Selected extract =
In December 2019, the world heard about the first “pneumonia” cases of unknown cause in China. On 7 January 2020, a novel coronavirus was identified: 2019-nCoV.
Since then, the world has changed beyond imagination. Over 6 million people have died and many who contracted the virus are now suffering from the effects of long COVID. The secondary social and economic effects across the world are still hard to fully comprehend.
Healthcare workers were the frontline heroes in the battle against the COVID-19 disease. Organisations around the world responded to decrease the negative impacts of the COVID-19 pandemic on society, especially amongst vulnerable communities.
One of these communities is represented by the Roma people. Roma form the European Union’s largest ethnic minority. While there is no official number for the Romani population worldwide, 10 – 12 million Roma people live in Europe. Approximately 6 million of them reside inside the European Union.
These people, already scarred by extreme racism, social exclusion and poverty, saw their situation worsen under the pandemic.
According to the Second European Union Minorities and Discrimination Survey of 2018, every third Roma child lives in a household where someone went to bed hungry at least once in the previous month. Only 53% of Roma children attend early childhood education. This is typically less than half of the proportion of children their age in the overall population. Between 2011 and 2016, the number of Roma children in segregated, inadequate schooling climbed by half, from 10% to 15%, in just five years.
Only 30% of Roma are able to work for a living, compared to the average EU employment rate of 70% in 2015. Furthermore, 41% of Roma report they have been discriminated against in everyday situations, such as looking for work, housing, health and education over the last five years.
In this environment, the COVID-19 pandemic has adversely impacted the already challenging lives of Roma communities. During the pandemic, the Roma population continued to endure prejudice and unequal access to essential services. They encountered problems in five areas: housing, health, employment, education, and discrimination.
Overcrowded living conditions make it impossible for Roma to adhere to hygiene, social distancing and isolation standards in informal settlements. In the European Union, 30% of Roma do not have access to running water and up to 80% live in densely populated areas with overcrowding.
Due to a high prevalence of long-term chronic conditions, Roma are more likely to not only catch the virus but also to develop health issues and die prematurely.

Supplied material =
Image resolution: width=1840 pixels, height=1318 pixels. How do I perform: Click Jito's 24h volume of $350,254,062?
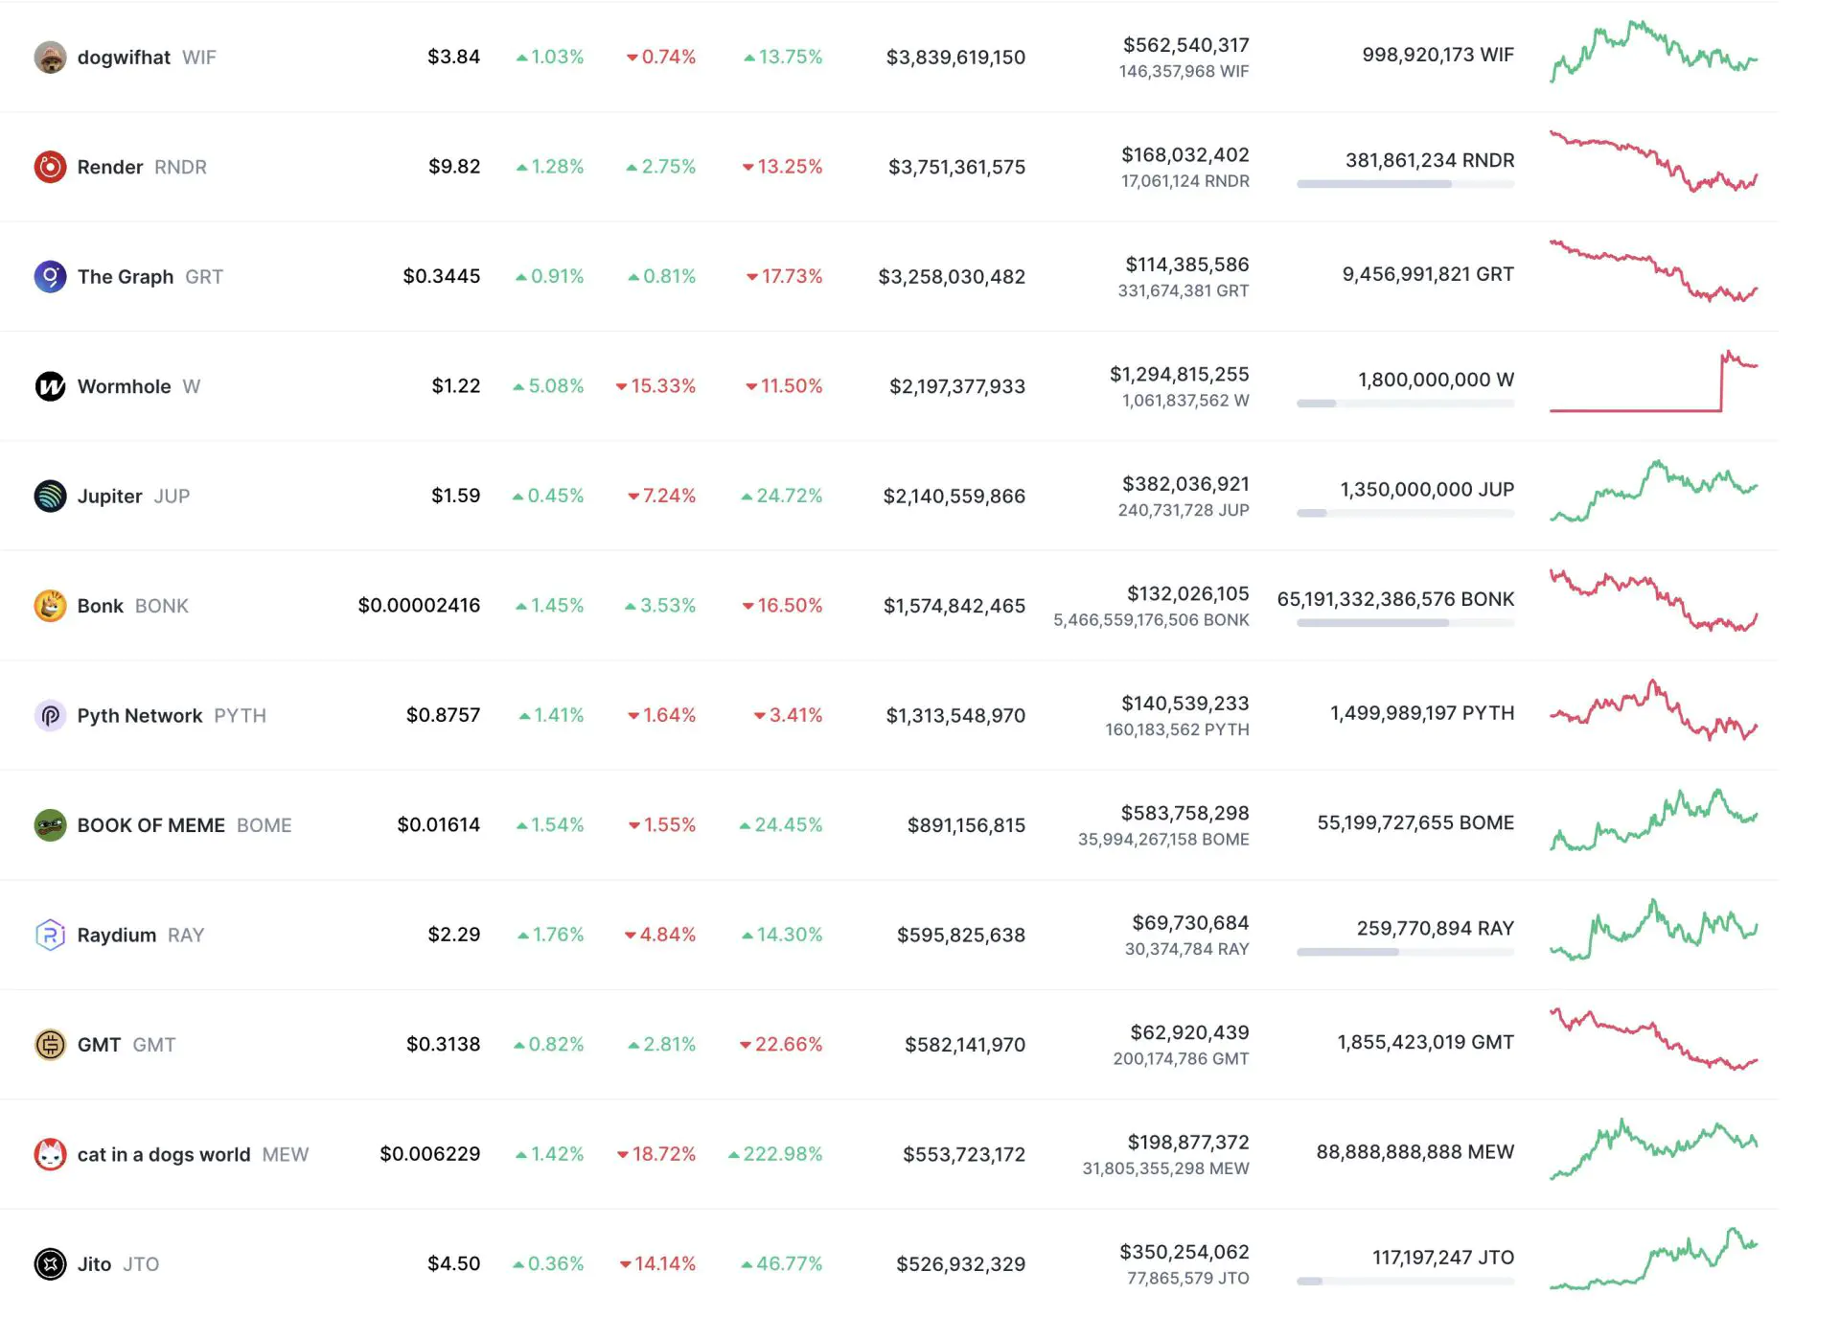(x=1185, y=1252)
==
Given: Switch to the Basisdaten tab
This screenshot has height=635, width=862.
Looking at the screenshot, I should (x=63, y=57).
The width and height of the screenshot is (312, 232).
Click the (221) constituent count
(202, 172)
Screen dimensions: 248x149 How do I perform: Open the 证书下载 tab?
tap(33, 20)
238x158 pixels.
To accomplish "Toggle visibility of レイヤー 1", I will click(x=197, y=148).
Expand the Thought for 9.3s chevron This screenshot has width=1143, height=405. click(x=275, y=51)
==
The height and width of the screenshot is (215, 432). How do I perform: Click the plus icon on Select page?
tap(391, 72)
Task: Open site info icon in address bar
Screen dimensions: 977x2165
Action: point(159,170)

Tasks and exercises =
A) According to the text about Roma communities and the COVID-19 pandemic, how many Roma people live in Europe?
B) In the text about Roma communities and the COVID-19 pandemic, rewrite the passage between "One of these" and "the European Union.", inclusive, swapping "Roma people" for "Romani people".

Per-task answers =
A) 10–12 million

B)
One of these communities is represented by the Romani people. Roma form the European Union’s largest ethnic minority. While there is no official number for the Romani population worldwide, 10 – 12 million Romani people live in Europe. Approximately 6 million of them reside inside the European Union.